Chun YIN received her PhD degree from the University of Electronic Science and Technology of China (UESTC) in 2014. She has been a professor of School of Automation Engineering, UESTC since August 2019. She was an associate professor at the School of Automation Engineering, UESTC, from July 2014 to July 2019.
One of her papers has been included in the Top 5 list of Highly Cited Research during 2013–2016 in J Mechatron, and one of her papers has been included in the ScienceDirect Top 25 list of Most Download Articles in 2012. She received the Overall Best Paper Award in 2015 IEEE International Instrumentation and Measurement Technology Conference. She serves as a corresponding expert for Front Inform Technol Electron Eng. One of her technological achievements obtained the first-class Scientific and Technological Progress Award of Sichuan Province, China. Her research interests include extremum seeking control, multi-objective optimization, infrared thermography testing, and hypervelocity impact engineering.
Xuegang HUANG received his BS degree from Southwest Jiaotong University, China, and his MS and PhD degrees from Mechanical Engineering College, China in 2010 and 2014, respectively. He has been working as an associate research fellow at the Hypervelocity Aerodynamics Institute, China Aerodynamics Research and Development Center since 2014.
His master thesis was selected as one of the Excellent Master Theses of Hebei Province, China in 2012, and his doctoral dissertation was selected as one of the National Excellent Doctoral Dissertations of China in 2017. He has published over 60 refereed journal papers. His research interests include spacecraft measurement and control technology, space shielding engineering, hypervelocity impact engineering, and material dynamic behavior.
Wei YI received his BE and PhD degrees in 2006 and 2012, respectively, both in electronic engineering from UESTC. From 2010 to 2012 he was a visiting student at the Melbourne Systems Laboratory, University of Melbourne, Australia. He was a senior lecturer from 2013 to 2015, and was promoted as an associate professor from 2015 at the School of Information and Communication Engineering, UESTC.

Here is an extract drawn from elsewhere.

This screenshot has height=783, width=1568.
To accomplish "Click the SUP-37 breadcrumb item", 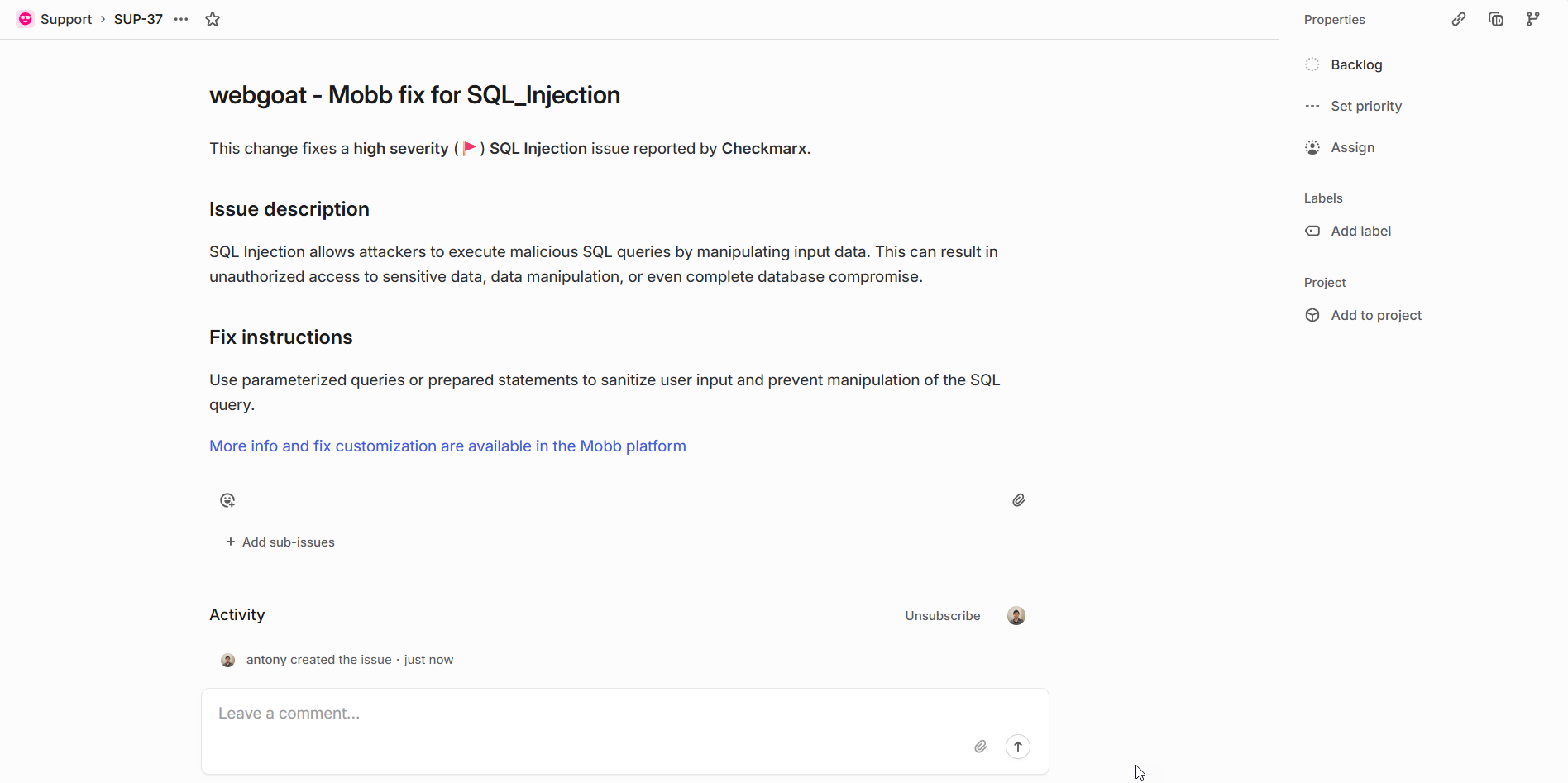I will [x=138, y=19].
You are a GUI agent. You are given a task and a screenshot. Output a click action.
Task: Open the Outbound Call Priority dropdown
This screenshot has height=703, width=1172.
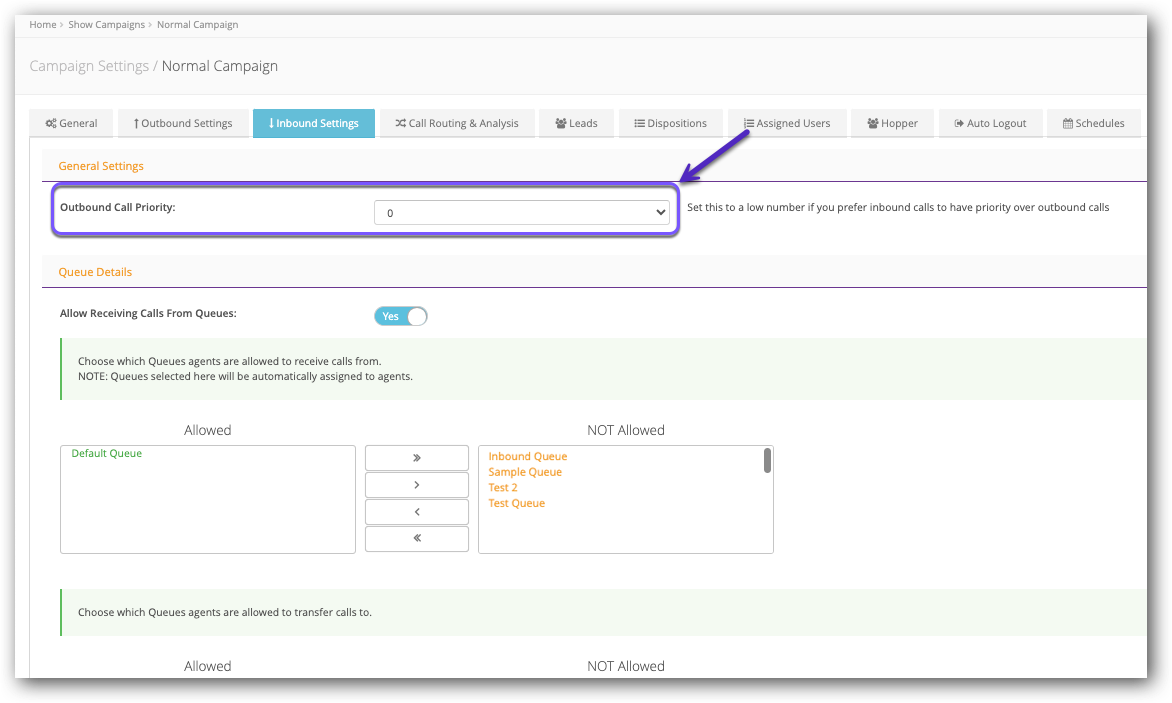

He was the “Best Student Paper Competition-First Place Winner” at the 2012 IEEE Radar Conference, Atlanta, USA, received the “Best Student Paper Award” at the 15th International Conference on Information Fusion, Singapore, 2012, and was a co-recipient of the “Best Student Paper Award” at the 21st International Conference on Information Fusion, Cambridge, UK, 2018. He is an editorial board member of J Radars and a guest editor of MDPI Sensors. He also serves as a corresponding expert for Front Inform Technol Electron Eng. He served as an organizing co-chair, general co-chair, and publication co-chair of ICCAIS 2018, 2019, and 2020, respectively. His research interests include object and signal detection and tracking, radar signal processing, multi-sensor information fusion, and resources management.
Sara DADRAS received her BS degree from Shiraz University, Iran in 2006, and her MS and PhD degrees from Tarbiat Modares University, Iran in 2008 and 2012, respectively, all in electrical engineering. She joined the Electrical and Computer Engineering Department, Utah State University, USA in 2012 as a research fellow.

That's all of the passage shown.